24/07/2015 8:30 AM IST | Updated 15/07/2016 8:25 AM IST

Things Nobody Told Me About Having Babies

Jamie Grill via Getty Images

Have you ever wondered why people with babies are always asking their child-free friends to reproduce? It's the same reason why married friends are forever trying to set up their single friends. Or why my husband insists I accompany him to boring work dinners. It is because misery loves company.

Babies are basically god rolling his eyes at plans you make about life. Think you have your life all figured out? The next holiday, the career move that'll catapult you into whatever orbit you aim to reach, that book you want to read before they make the movie that you will then want to watch? Think again.

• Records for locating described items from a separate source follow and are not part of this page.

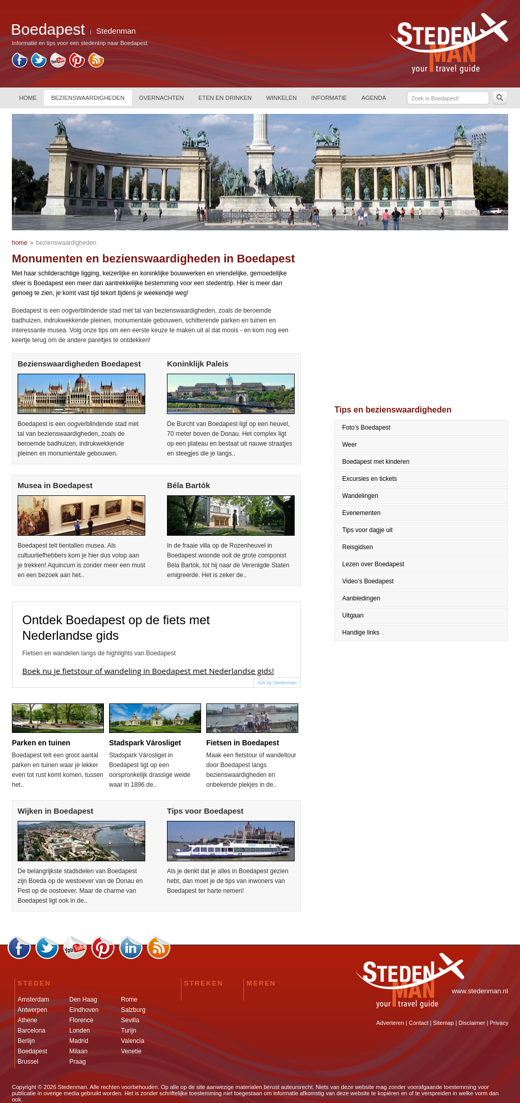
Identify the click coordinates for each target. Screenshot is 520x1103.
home (19, 242)
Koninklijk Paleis (197, 363)
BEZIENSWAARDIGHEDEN (88, 98)
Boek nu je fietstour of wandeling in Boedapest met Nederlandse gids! (148, 671)
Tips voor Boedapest (205, 810)
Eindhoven (84, 1009)
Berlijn (26, 1041)
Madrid (78, 1041)
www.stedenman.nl (480, 991)
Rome (129, 999)
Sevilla (130, 1020)
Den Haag (83, 999)
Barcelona (31, 1030)
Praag (77, 1061)
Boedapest (32, 1051)
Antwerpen (32, 1009)
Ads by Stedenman (277, 682)
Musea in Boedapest (55, 485)
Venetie (131, 1051)
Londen (79, 1030)
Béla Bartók (188, 485)
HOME (28, 98)
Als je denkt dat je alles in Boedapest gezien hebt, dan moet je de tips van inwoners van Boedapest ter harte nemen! (227, 880)
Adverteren (390, 1023)
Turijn (128, 1030)
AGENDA (373, 98)
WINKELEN (281, 98)
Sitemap (443, 1023)
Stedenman (116, 30)
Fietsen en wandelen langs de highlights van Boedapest (99, 653)
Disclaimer (471, 1023)
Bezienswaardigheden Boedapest (79, 363)
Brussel (28, 1061)
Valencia (132, 1041)
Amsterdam (33, 999)
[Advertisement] (422, 316)
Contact (419, 1023)
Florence (81, 1020)
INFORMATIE (329, 98)
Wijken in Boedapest (56, 810)
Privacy (499, 1023)
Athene (27, 1020)
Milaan (78, 1051)
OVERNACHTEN (161, 98)
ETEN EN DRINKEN (225, 98)
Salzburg (133, 1009)
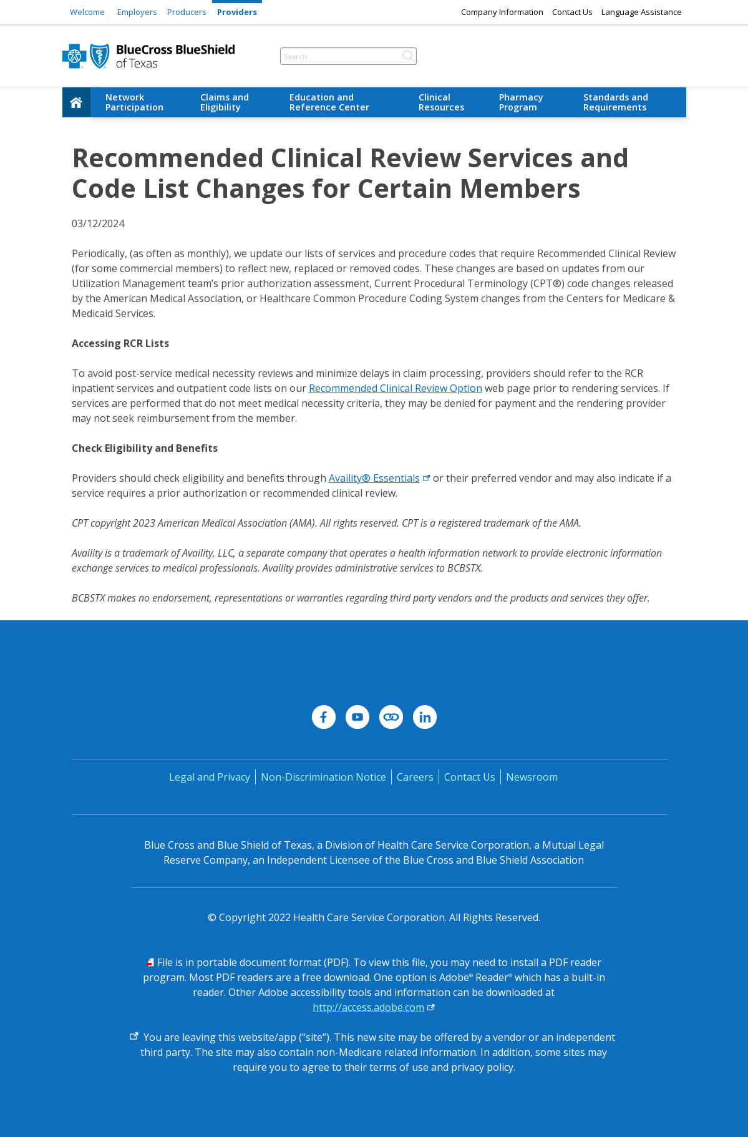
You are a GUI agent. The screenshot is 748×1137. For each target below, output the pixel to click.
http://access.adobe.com (368, 1007)
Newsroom (532, 777)
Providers (237, 11)
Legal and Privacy (209, 777)
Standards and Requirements (615, 102)
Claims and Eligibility (224, 102)
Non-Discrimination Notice (323, 777)
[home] (76, 102)
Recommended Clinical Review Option (395, 388)
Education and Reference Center (329, 102)
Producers (186, 11)
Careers (415, 777)
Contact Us (572, 11)
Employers (137, 11)
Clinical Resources (441, 102)
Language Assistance (641, 11)
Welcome (87, 11)
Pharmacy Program (521, 102)
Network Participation (134, 102)
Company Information (502, 11)
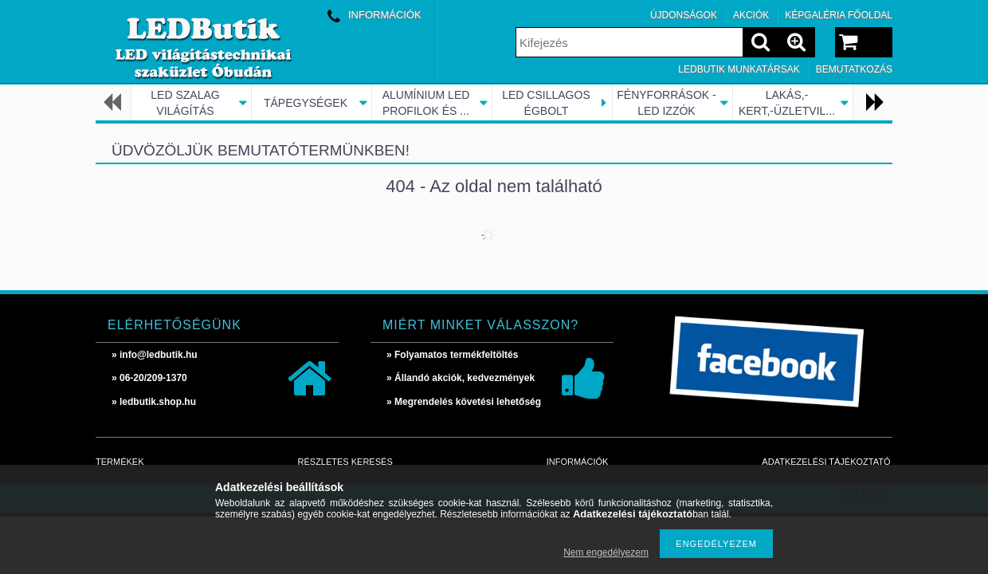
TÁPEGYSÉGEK (305, 102)
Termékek (120, 461)
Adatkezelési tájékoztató (826, 461)
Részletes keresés (345, 461)
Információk (578, 461)
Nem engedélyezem (606, 552)
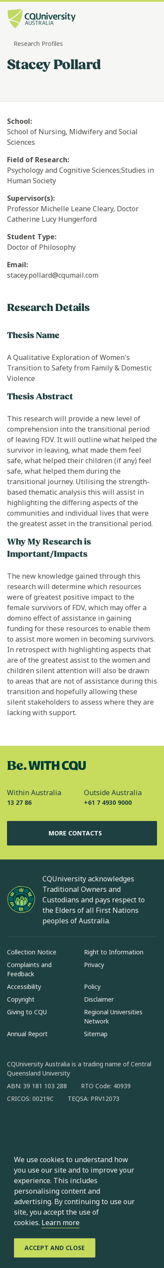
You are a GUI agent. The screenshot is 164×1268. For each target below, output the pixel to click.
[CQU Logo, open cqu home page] (41, 19)
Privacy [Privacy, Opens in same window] (94, 965)
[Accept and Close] (54, 1248)
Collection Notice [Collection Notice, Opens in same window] (31, 952)
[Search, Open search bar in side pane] (134, 19)
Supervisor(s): (31, 198)
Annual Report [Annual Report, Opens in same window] (27, 1034)
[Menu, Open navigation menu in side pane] (149, 19)
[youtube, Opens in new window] (107, 1126)
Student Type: (31, 236)
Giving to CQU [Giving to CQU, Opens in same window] (27, 1012)
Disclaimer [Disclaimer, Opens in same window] (99, 999)
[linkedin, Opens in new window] (62, 1126)
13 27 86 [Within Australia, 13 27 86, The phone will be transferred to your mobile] (19, 802)
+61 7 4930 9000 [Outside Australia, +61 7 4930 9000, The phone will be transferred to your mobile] (108, 802)
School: (19, 121)
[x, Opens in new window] (84, 1126)
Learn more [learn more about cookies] (61, 1222)
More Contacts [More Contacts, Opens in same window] (82, 833)
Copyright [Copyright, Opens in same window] (21, 999)
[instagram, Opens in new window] (39, 1126)
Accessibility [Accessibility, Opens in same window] (24, 986)
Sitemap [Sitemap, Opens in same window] (96, 1034)
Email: (17, 264)
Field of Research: (38, 159)
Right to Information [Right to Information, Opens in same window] (113, 952)
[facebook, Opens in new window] (16, 1126)
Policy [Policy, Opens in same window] (92, 986)
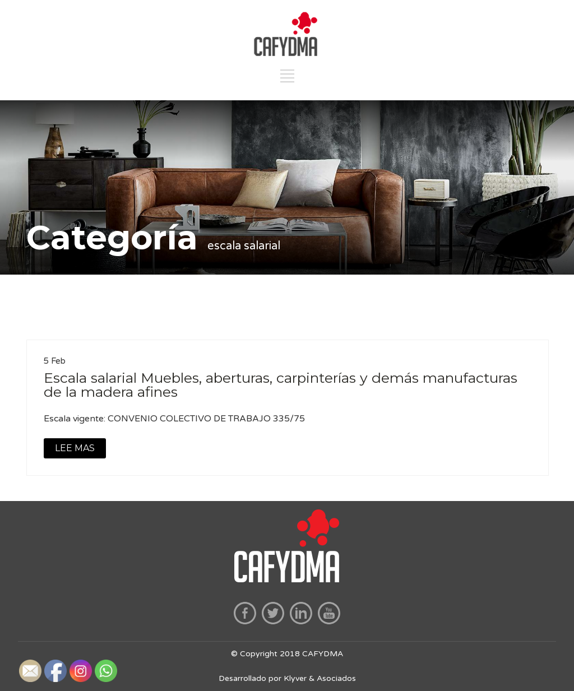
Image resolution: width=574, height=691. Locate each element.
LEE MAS (75, 448)
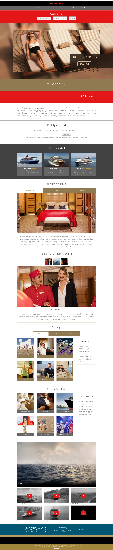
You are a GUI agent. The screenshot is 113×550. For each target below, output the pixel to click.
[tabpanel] (56, 220)
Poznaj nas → (83, 529)
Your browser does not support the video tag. (56, 463)
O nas (55, 10)
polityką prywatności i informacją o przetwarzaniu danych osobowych (62, 545)
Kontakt (86, 10)
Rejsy (26, 10)
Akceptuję (56, 547)
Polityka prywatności (21, 540)
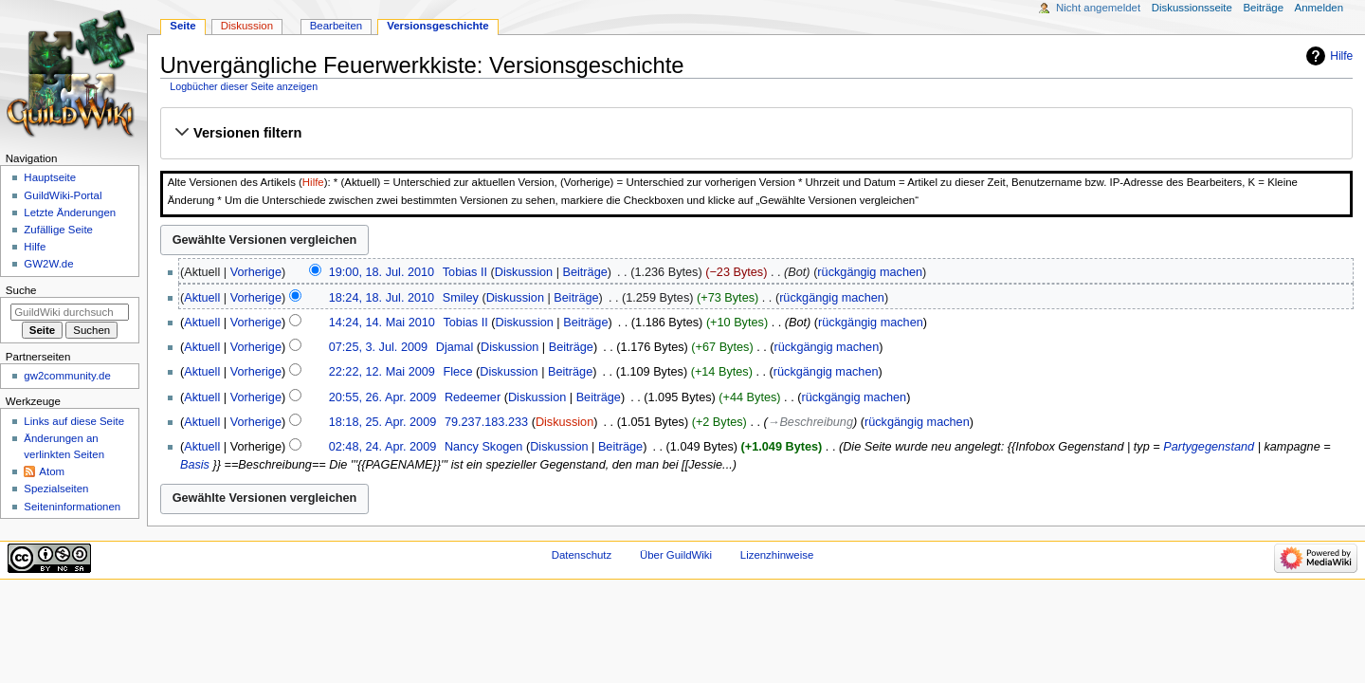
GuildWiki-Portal (62, 195)
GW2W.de (48, 263)
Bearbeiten (336, 25)
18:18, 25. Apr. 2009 (383, 422)
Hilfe (1341, 56)
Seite (182, 25)
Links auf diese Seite (74, 421)
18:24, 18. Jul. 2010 (381, 298)
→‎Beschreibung (810, 422)
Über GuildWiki (676, 555)
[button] (756, 133)
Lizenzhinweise (776, 555)
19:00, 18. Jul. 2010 (381, 272)
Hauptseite (50, 177)
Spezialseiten (56, 488)
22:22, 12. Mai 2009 (382, 371)
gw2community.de (67, 375)
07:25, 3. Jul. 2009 (378, 347)
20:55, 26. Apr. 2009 (383, 397)
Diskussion (524, 272)
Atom (51, 471)
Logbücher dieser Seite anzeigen (244, 86)
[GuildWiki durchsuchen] (69, 312)
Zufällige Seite (58, 229)
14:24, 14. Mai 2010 (382, 322)
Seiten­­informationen (72, 506)
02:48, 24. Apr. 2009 (383, 446)
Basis (194, 464)
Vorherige (256, 272)
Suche (21, 290)
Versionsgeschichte (438, 25)
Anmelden (1319, 7)
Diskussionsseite (1192, 7)
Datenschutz (582, 555)
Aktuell (202, 298)
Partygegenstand (1208, 446)
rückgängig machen (869, 272)
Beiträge (585, 272)
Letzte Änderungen (70, 212)
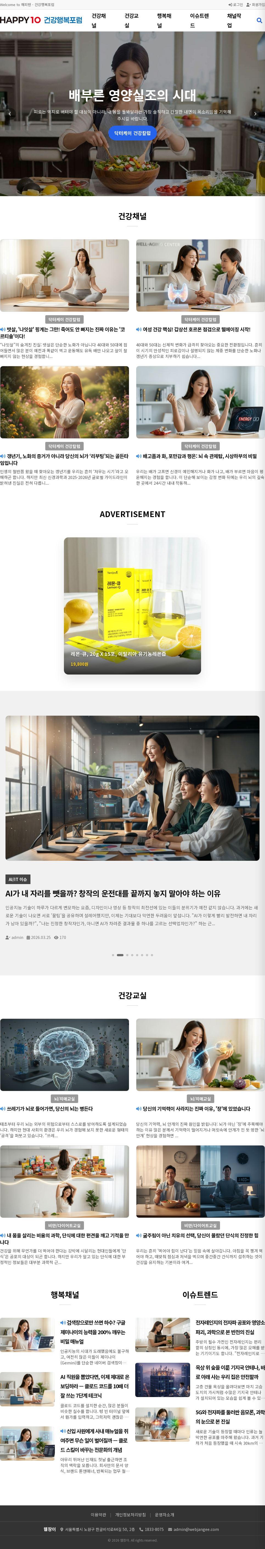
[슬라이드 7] (147, 955)
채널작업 (234, 20)
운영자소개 (164, 1514)
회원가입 (255, 4)
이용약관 (98, 1514)
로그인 (236, 4)
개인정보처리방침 (130, 1514)
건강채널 (99, 20)
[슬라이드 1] (115, 955)
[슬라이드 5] (137, 955)
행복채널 (164, 20)
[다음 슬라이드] (255, 114)
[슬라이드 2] (122, 955)
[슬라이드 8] (152, 955)
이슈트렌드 (199, 20)
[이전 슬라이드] (10, 114)
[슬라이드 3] (127, 955)
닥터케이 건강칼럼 (132, 132)
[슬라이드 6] (142, 955)
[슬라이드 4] (132, 955)
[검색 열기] (259, 20)
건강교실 (132, 20)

Babies take over your life.

And now I know you're thinking --in a good way, right? Err... No. What could be a "good way" of someone taking over your life?

There is a lot to whine about when it comes to motherhood and I don't hold back. Like most people of my generation, Facebook posts are my weapons of choice. They make some of my "friends" laugh, many of them "like" the posts and seem to quietly agree and then there are some who send me private messages, basically telling me just how inappropriate this is. I've been told that I must "give the little angel another chance", that he will soon "grow on me" (like a wart?) and that my mother too "had similar problems, but did she ever complain?" I was recently asked if I even love my child at all.

"I've long ago delivered a child... but what would I not give bend over the sink for as long as I want -- the luxury to just retch in peace."

Never mind whether I love my child. The question is, do you love my child and would you please take him off my hands for a week or so?

For the longest time in my pregnancy I was told I was glowing. Apparently all pregnant women "glow". Well you'd glow too if you spent half your day bent over a sink, twisting your innards and mustering all muscle to bring up every little morsel you ate. I've long ago delivered a child and glow no more. But what would I not give to glow like that again. To bend over the sink for as long as I want -- the luxury to just retch in peace.

While generally disruptive to everything around them, babies hit their mothers particularly hard. No other job expects you to hit the ground running, with zero training or experience, rushing from one thankless task to another -- all this while your "boss" screams in your ear, poops, pees and throws up freely on you and everyone around judges you for it. The baby is obviously adorable, are you doing everything right?

You are expected to have all the answers. It doesn't matter that you've had the baby for only as long as everyone else. You may have carried him around for nine months, but I can assure you that gives you about as much insight into your baby's mind as having glands makes you an endocrinologist.

The most annoying questions will come from the husband because suddenly this know-it-all man will turn into a blithering idiot who can't read labels to tell which one the baby shampoo is. Each time the baby cries, the father will look from him to you, from you to him -- with utter bewilderment and confusion. It is like the baby came with a manual that you have been hiding from him and pull out to read when everyone is asleep. As refreshing as it may be to have the husband finally accept the superiority of your wisdom, unfortunately you won't have any more answers than him when it comes to the baby and its baby-things.

"It is like the baby came with a manual that you have been hiding from [the husband] and pull out to read when everyone is asleep."

Of course, all the answers you will have will be wrong. Neighbours, relatives, house-help, random judgmental women you'll bump into just when your baby is having the meltdown of the week -- everyone can tell you at least one way of doing things better, and they will.

This is particularly true if you live with, or are visited often by either grandmother. Even though their kids "never had" any of these issues growing up, each of them will have their own set of home remedies for colic, gas, constipation and other very pleasant baby-related woes. Instructions will flow fast and freely from both sides and god help you if you tried one but not the other. Resist early and resist both. Do what you want to do and blame it on the pediatrician. Run away with the baby or better still, just run away and leave the baby with them. They will soon be begging you to take him back.

The truth is, nobody has a clue. They all try that one thing that worked that one time with that one baby and for all you know that baby has already had a chat with your baby and he's on to you and it doesn't work anymore.

Babies are evil.

Every mother copes differently -- some hire help, some whine, some do yoga, some scream at their husbands and some just do drugs and walk around all blissed-out telling everyone how perfect their baby is and how their life is finally complete.